» The exercise
Copy out the material below, changing each "Given:" to "Goal:" and keeping every other line as it stands.

» Given data

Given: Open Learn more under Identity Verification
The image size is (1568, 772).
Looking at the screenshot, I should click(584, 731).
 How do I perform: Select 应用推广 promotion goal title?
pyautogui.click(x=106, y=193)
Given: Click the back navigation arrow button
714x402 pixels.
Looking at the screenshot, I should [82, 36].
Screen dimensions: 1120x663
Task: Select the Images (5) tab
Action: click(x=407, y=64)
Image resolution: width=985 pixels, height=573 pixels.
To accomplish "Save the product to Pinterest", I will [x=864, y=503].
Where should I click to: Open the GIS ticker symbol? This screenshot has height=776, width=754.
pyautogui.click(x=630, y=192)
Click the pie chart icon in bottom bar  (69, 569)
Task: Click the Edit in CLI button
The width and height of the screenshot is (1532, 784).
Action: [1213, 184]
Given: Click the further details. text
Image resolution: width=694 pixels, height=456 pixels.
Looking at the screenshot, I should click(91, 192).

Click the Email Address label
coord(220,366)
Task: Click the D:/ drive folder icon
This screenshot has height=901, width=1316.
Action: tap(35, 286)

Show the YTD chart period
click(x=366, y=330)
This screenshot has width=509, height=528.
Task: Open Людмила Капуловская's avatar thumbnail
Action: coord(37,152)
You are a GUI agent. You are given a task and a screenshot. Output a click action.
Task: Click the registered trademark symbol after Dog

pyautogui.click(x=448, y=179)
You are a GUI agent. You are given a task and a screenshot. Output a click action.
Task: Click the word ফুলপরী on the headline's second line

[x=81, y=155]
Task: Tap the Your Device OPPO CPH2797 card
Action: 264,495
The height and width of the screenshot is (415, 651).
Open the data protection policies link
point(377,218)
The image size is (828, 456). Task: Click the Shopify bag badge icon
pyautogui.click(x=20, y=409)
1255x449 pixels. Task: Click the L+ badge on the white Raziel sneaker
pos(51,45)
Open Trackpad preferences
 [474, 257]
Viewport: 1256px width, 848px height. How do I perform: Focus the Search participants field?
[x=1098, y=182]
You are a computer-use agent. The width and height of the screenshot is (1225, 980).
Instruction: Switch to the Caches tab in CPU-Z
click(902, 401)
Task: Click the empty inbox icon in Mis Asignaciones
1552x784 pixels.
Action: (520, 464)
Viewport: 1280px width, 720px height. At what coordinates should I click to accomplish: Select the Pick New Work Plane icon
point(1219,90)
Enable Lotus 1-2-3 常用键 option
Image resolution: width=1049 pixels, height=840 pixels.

» Correct answer
Goal: Open Learn more under Identity Verification
The image size is (1568, 772).
Looking at the screenshot, I should click(584, 731).
 How do I perform: Select 应用推广 promotion goal title?
pyautogui.click(x=106, y=193)
Goal: Click the back navigation arrow button
714x402 pixels.
Looking at the screenshot, I should [82, 36].
Screen dimensions: 1120x663
Task: Select the Images (5) tab
Action: click(x=407, y=64)
Image resolution: width=985 pixels, height=573 pixels.
To accomplish "Save the product to Pinterest", I will [x=864, y=503].
Where should I click to: Open the GIS ticker symbol? This screenshot has height=776, width=754.
pyautogui.click(x=630, y=192)
Click the pie chart icon in bottom bar  (69, 569)
Task: Click the Edit in CLI button
The width and height of the screenshot is (1532, 784).
Action: [1213, 184]
Goal: Click the further details. text
Image resolution: width=694 pixels, height=456 pixels.
Looking at the screenshot, I should click(91, 192).

Click the Email Address label
coord(220,366)
Task: Click the D:/ drive folder icon
This screenshot has height=901, width=1316.
Action: tap(35, 286)

Show the YTD chart period
click(x=366, y=330)
This screenshot has width=509, height=528.
Task: Open Людмила Капуловская's avatar thumbnail
Action: coord(37,152)
You are a GUI agent. You are given a task and a screenshot. Output a click action.
Task: Click the registered trademark symbol after Dog

pyautogui.click(x=448, y=179)
You are a GUI agent. You are given a task and a screenshot. Output a click action.
Task: Click the word ফুলপরী on the headline's second line

[x=81, y=155]
Task: Tap the Your Device OPPO CPH2797 card
Action: 264,495
The height and width of the screenshot is (415, 651).
Open the data protection policies link
point(377,218)
The image size is (828, 456). Task: Click the Shopify bag badge icon
pyautogui.click(x=20, y=409)
1255x449 pixels. Task: Click the L+ badge on the white Raziel sneaker
pos(51,45)
Open Trackpad preferences
 [474, 257]
Viewport: 1256px width, 848px height. How do I perform: Focus the Search participants field?
[x=1098, y=182]
You are a computer-use agent. The width and height of the screenshot is (1225, 980).
Instruction: Switch to the Caches tab in CPU-Z
click(902, 401)
Task: Click the empty inbox icon in Mis Asignaciones
1552x784 pixels.
Action: (520, 464)
Viewport: 1280px width, 720px height. At what coordinates should I click to accomplish: Select the Pick New Work Plane icon
point(1219,90)
Enable Lotus 1-2-3 常用键 option
Image resolution: width=1049 pixels, height=840 pixels.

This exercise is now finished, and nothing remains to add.